* Given exercise
Could you copy out the material word for word, starting at the line that has "Given: Click the" and stopping after the line that has "Looking at the", with the pictures left out?

* Data in this exercise
────

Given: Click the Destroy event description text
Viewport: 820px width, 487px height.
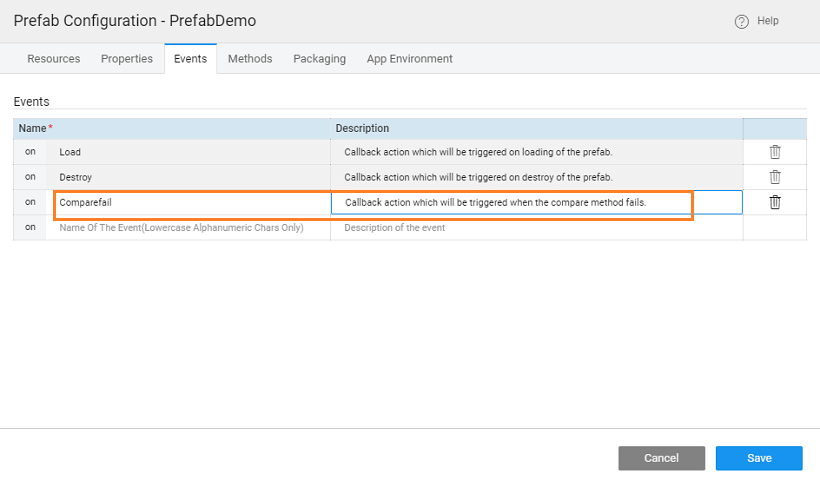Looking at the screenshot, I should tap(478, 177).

────

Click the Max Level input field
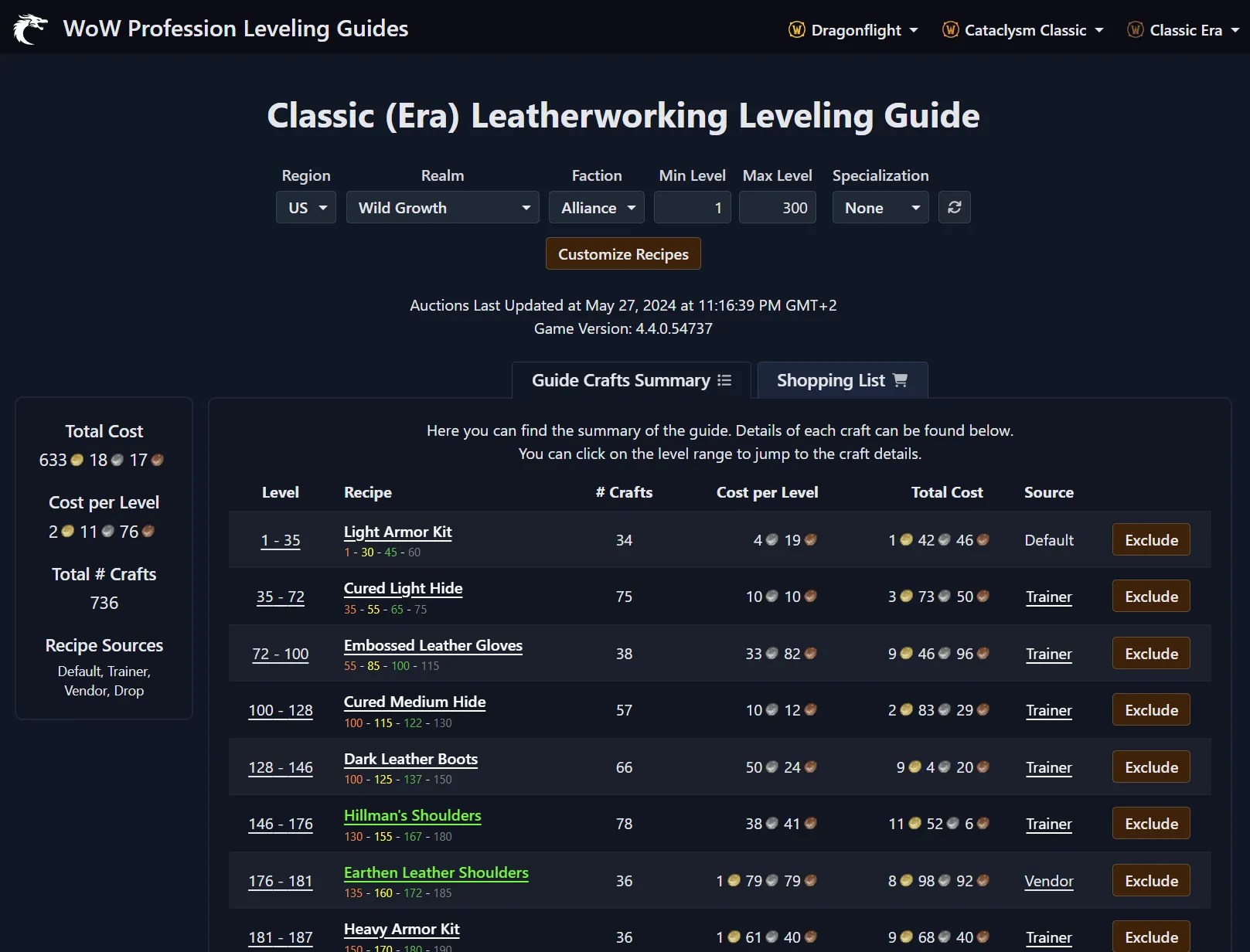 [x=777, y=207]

────

* Solution below
Given: Click the Destroy event description text
Viewport: 820px width, 487px height.
Looking at the screenshot, I should tap(478, 177).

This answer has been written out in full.